Screenshot grounding data
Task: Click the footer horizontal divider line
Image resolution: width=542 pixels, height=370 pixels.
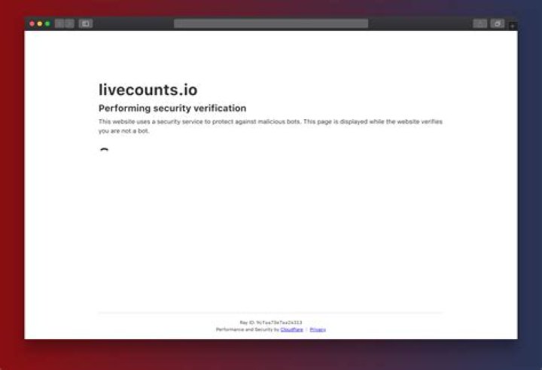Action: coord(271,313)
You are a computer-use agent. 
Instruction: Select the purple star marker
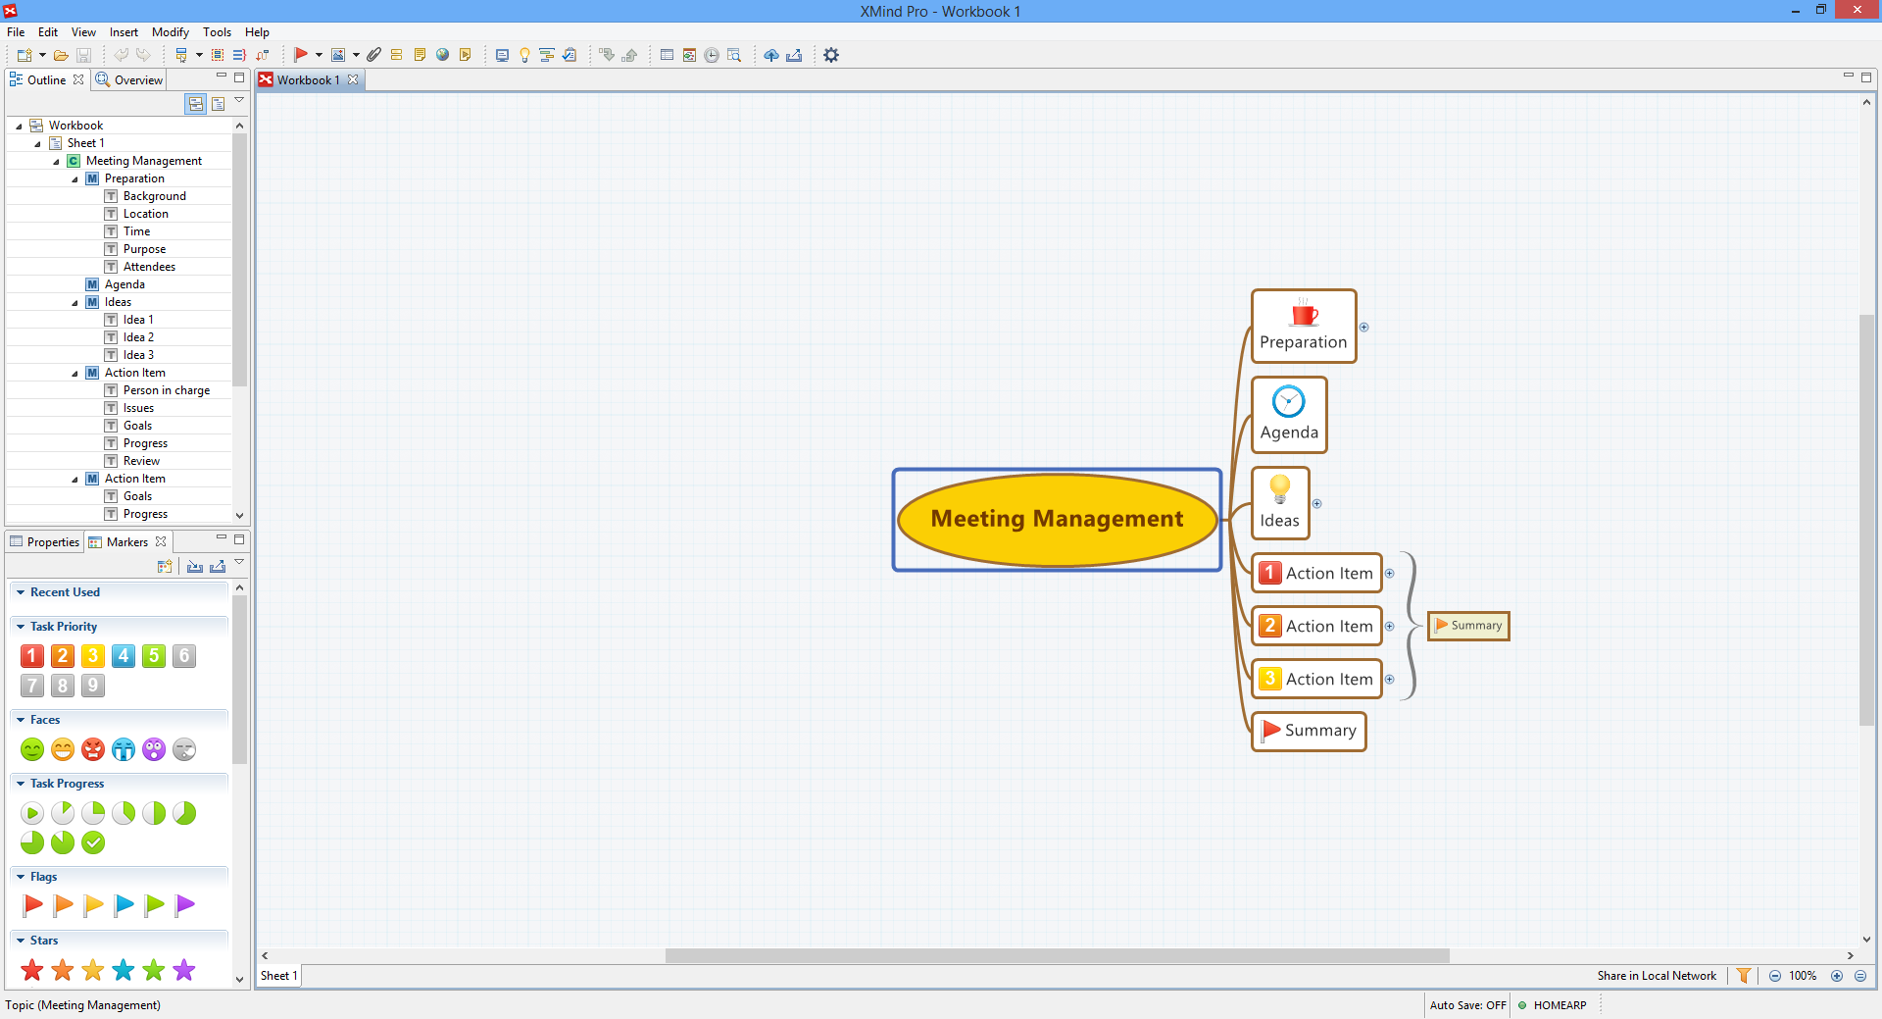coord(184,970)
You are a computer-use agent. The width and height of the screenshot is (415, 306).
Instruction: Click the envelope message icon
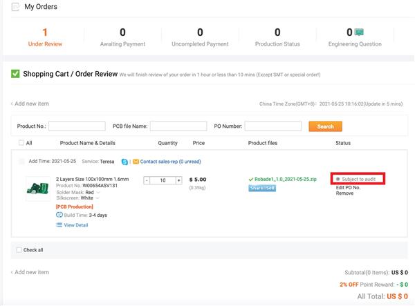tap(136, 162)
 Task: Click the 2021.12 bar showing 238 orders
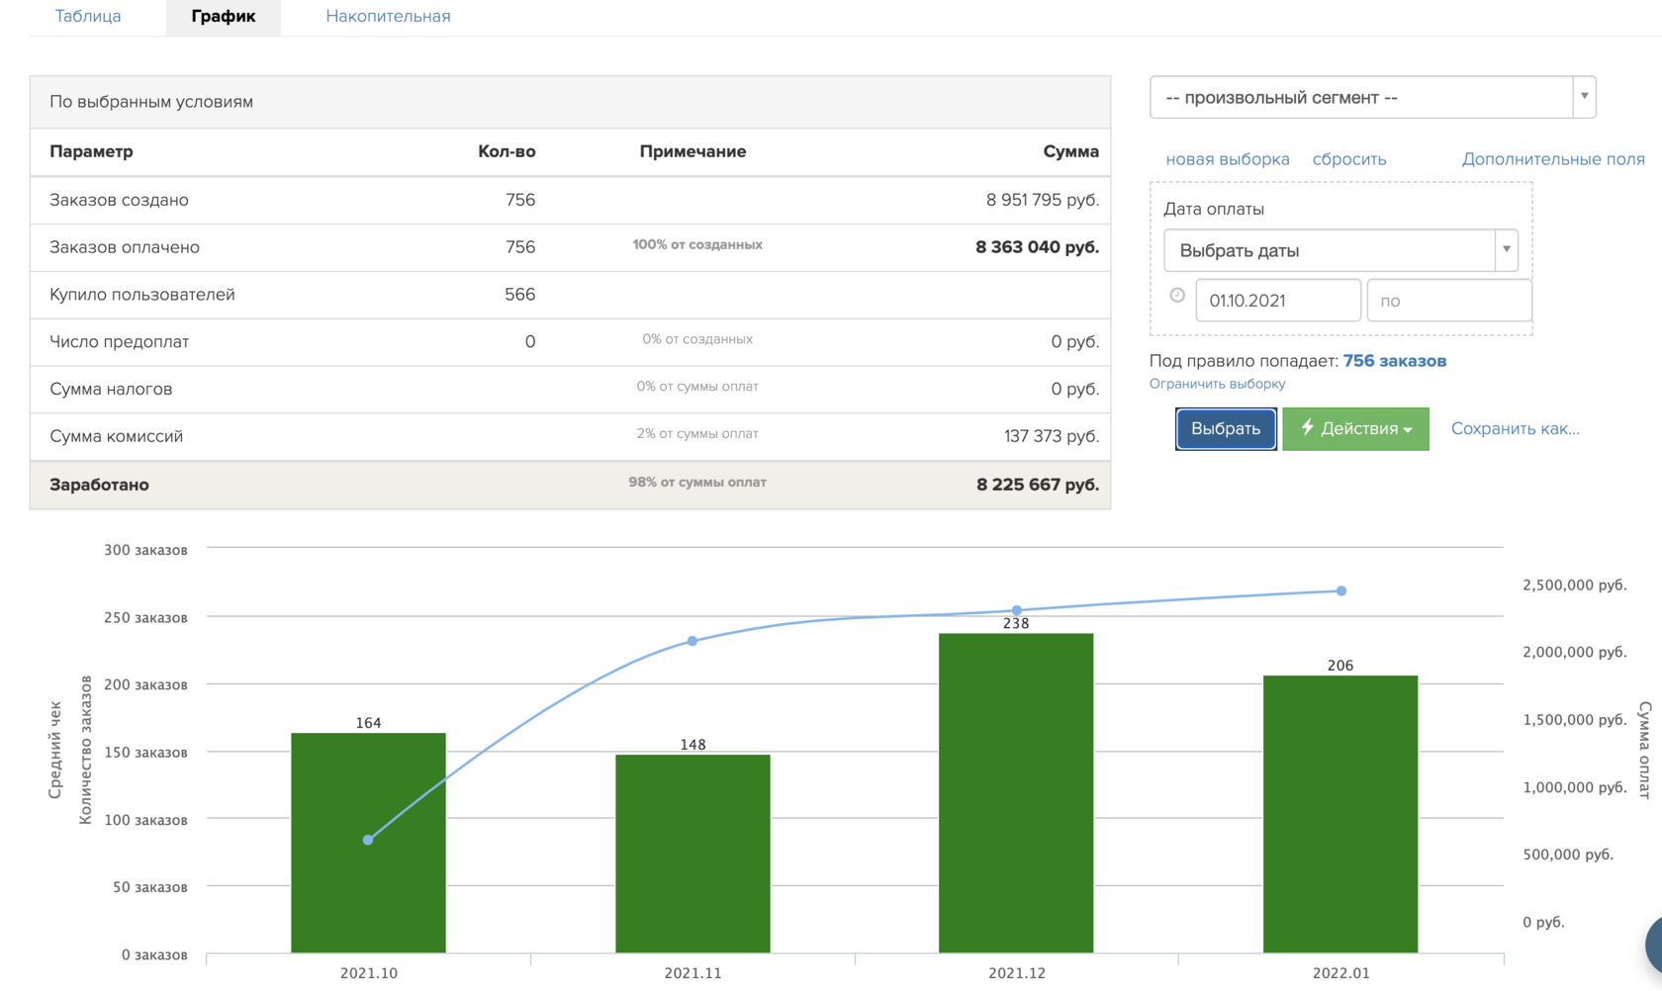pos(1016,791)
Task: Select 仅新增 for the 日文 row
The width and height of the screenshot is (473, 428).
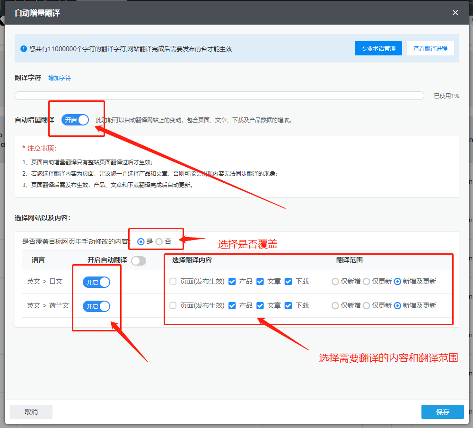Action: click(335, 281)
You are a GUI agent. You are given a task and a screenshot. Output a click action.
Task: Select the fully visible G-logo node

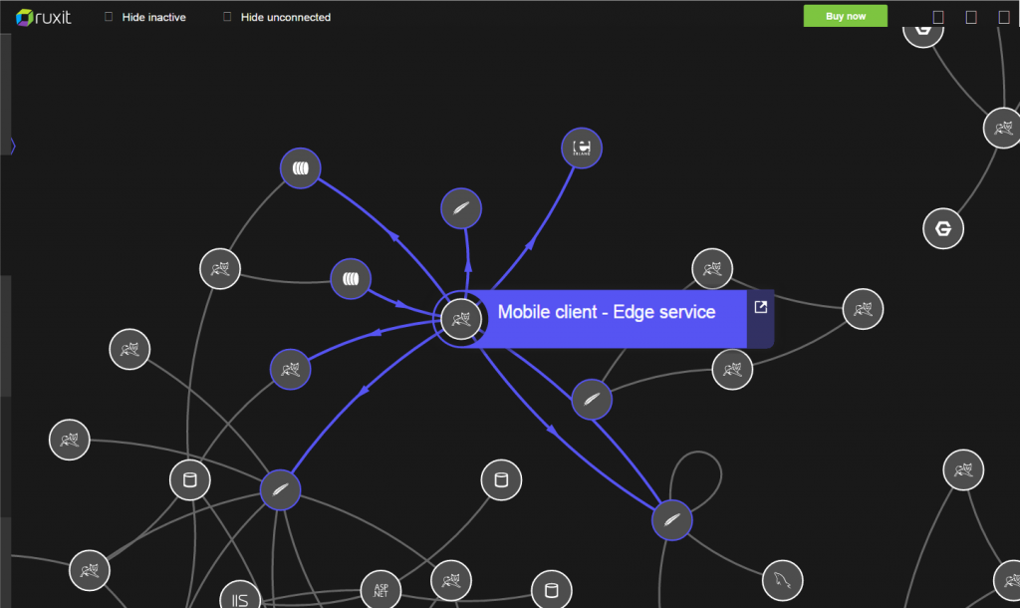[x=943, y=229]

* _Work request_
Return all records exactly; no pictures.

* _Solution for this problem_
Task: Click the footer horizontal divider line
Image resolution: width=542 pixels, height=370 pixels.
Action: coord(271,313)
You are a computer-use agent. 
Instruction: Select the purple star marker
coord(184,970)
You are a computer-use agent. The width and height of the screenshot is (415, 306).
Instruction: Click the envelope message icon
tap(136, 162)
 Task: Click the 2021.12 bar showing 238 orders
pos(1016,791)
Task: Select 仅新增 for the 日文 row
The width and height of the screenshot is (473, 428).
Action: click(335, 281)
You are a GUI agent. You are given a task and a screenshot. Output a click action.
Task: Select the fully visible G-logo node

[x=943, y=229]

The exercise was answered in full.